Task
Needed from the data below: all lines that contain the word "Softeez".
─── Record excerpts ───
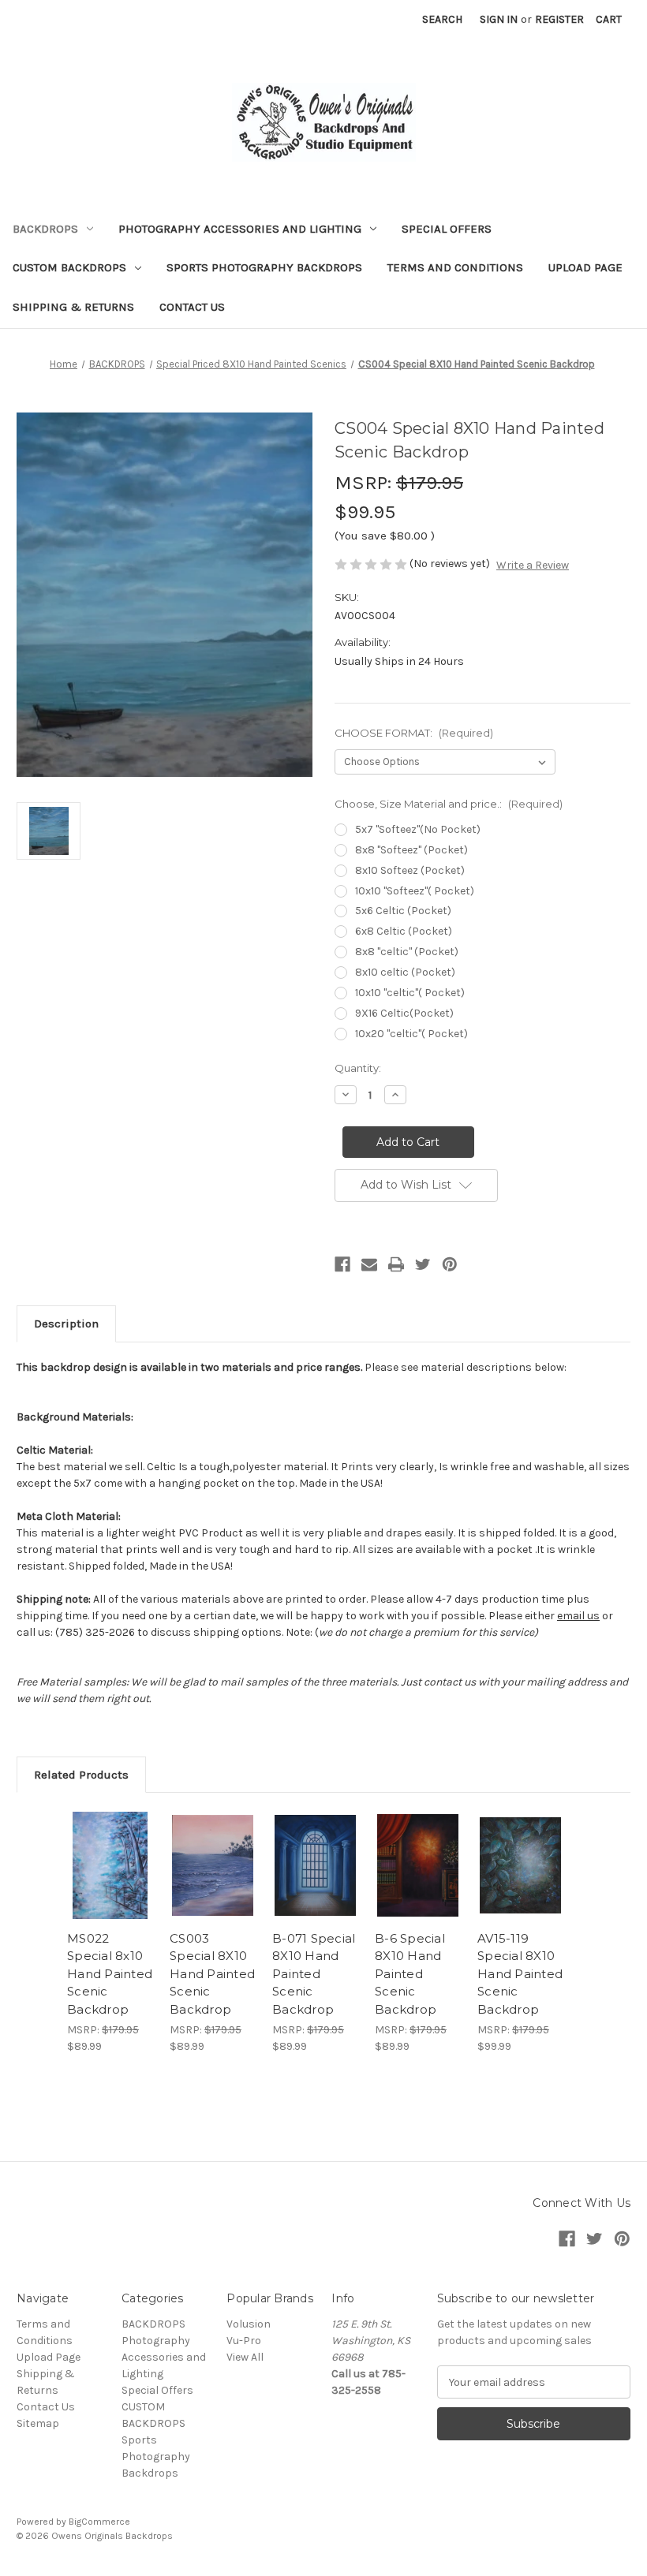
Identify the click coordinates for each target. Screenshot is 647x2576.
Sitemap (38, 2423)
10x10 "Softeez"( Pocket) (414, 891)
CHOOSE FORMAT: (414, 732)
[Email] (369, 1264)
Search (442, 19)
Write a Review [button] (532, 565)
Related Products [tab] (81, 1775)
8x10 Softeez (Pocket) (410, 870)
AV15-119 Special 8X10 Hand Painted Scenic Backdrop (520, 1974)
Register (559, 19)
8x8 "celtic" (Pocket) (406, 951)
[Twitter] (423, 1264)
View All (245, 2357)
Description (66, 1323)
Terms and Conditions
───
Exercise output
10x10 "Softeez"( Pocket) (414, 891)
8x10 Softeez (Pocket) (410, 870)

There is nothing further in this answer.